Each record is to be given again without alteration.

Source data Start Marker

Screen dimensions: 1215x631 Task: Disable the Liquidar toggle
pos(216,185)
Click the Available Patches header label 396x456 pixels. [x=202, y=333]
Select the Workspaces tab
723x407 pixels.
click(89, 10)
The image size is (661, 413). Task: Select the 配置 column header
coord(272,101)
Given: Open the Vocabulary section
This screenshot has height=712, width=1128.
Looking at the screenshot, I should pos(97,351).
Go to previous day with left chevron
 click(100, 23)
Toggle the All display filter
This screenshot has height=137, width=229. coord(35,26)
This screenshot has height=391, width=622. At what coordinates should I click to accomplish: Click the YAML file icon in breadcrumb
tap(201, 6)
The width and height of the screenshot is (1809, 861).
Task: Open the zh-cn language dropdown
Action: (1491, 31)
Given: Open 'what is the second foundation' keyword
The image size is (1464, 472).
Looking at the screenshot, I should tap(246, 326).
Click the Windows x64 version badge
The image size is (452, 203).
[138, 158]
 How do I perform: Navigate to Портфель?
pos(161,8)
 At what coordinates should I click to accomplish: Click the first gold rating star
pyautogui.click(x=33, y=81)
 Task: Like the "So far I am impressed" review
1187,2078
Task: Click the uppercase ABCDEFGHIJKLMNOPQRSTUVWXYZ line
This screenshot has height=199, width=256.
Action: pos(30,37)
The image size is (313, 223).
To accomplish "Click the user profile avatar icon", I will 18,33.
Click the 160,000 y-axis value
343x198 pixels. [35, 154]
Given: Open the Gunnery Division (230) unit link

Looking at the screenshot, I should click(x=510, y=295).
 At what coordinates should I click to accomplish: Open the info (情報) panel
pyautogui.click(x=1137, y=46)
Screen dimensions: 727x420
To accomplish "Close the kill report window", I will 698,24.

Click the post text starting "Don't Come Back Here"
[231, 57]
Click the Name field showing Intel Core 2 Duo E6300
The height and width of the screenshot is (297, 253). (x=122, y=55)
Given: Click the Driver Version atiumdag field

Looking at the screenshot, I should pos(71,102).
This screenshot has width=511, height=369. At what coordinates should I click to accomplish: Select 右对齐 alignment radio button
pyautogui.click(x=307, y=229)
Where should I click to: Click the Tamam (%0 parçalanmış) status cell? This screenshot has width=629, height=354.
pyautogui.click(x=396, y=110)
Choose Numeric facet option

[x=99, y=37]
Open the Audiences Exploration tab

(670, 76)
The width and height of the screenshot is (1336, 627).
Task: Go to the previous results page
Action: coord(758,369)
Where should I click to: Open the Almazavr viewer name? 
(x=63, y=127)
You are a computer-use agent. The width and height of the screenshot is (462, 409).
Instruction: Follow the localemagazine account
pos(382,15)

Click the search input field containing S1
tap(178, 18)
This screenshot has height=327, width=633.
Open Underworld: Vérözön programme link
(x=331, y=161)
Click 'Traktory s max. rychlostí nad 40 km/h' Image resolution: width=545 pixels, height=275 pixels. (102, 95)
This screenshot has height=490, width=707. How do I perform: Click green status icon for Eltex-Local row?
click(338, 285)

Source data End Marker

Exercise result -
Screen dimensions: 1215x631 Task: Disable the Liquidar toggle
pos(216,185)
Click the Available Patches header label 396x456 pixels. [x=202, y=333]
Select the Workspaces tab
723x407 pixels.
click(89, 10)
The image size is (661, 413). Task: Select the 配置 column header
coord(272,101)
Given: Open the Vocabulary section
This screenshot has height=712, width=1128.
Looking at the screenshot, I should pos(97,351).
Go to previous day with left chevron
 click(100, 23)
Toggle the All display filter
This screenshot has height=137, width=229. coord(35,26)
This screenshot has height=391, width=622. At what coordinates should I click to accomplish: Click the YAML file icon in breadcrumb
tap(201, 6)
The width and height of the screenshot is (1809, 861).
Task: Open the zh-cn language dropdown
Action: (1491, 31)
Given: Open 'what is the second foundation' keyword
The image size is (1464, 472).
Looking at the screenshot, I should tap(246, 326).
Click the Windows x64 version badge
The image size is (452, 203).
[138, 158]
 How do I perform: Navigate to Портфель?
pos(161,8)
 At what coordinates should I click to accomplish: Click the first gold rating star
pyautogui.click(x=33, y=81)
 Task: Like the "So far I am impressed" review
1187,2078
Task: Click the uppercase ABCDEFGHIJKLMNOPQRSTUVWXYZ line
This screenshot has height=199, width=256.
Action: pos(30,37)
The image size is (313, 223).
To accomplish "Click the user profile avatar icon", I will 18,33.
Click the 160,000 y-axis value
343x198 pixels. [35, 154]
Given: Open the Gunnery Division (230) unit link

Looking at the screenshot, I should click(x=510, y=295).
 At what coordinates should I click to accomplish: Open the info (情報) panel
pyautogui.click(x=1137, y=46)
Screen dimensions: 727x420
To accomplish "Close the kill report window", I will 698,24.

Click the post text starting "Don't Come Back Here"
[231, 57]
Click the Name field showing Intel Core 2 Duo E6300
The height and width of the screenshot is (297, 253). (x=122, y=55)
Given: Click the Driver Version atiumdag field

Looking at the screenshot, I should pos(71,102).
This screenshot has width=511, height=369. At what coordinates should I click to accomplish: Select 右对齐 alignment radio button
pyautogui.click(x=307, y=229)
Where should I click to: Click the Tamam (%0 parçalanmış) status cell? This screenshot has width=629, height=354.
pyautogui.click(x=396, y=110)
Choose Numeric facet option

[x=99, y=37]
Open the Audiences Exploration tab

(670, 76)
The width and height of the screenshot is (1336, 627).
Task: Go to the previous results page
Action: coord(758,369)
Where should I click to: Open the Almazavr viewer name? 
(x=63, y=127)
You are a computer-use agent. The width and height of the screenshot is (462, 409).
Instruction: Follow the localemagazine account
pos(382,15)

Click the search input field containing S1
tap(178, 18)
This screenshot has height=327, width=633.
Open Underworld: Vérözön programme link
(x=331, y=161)
Click 'Traktory s max. rychlostí nad 40 km/h' Image resolution: width=545 pixels, height=275 pixels. (102, 95)
This screenshot has height=490, width=707. How do I perform: Click green status icon for Eltex-Local row?
click(338, 285)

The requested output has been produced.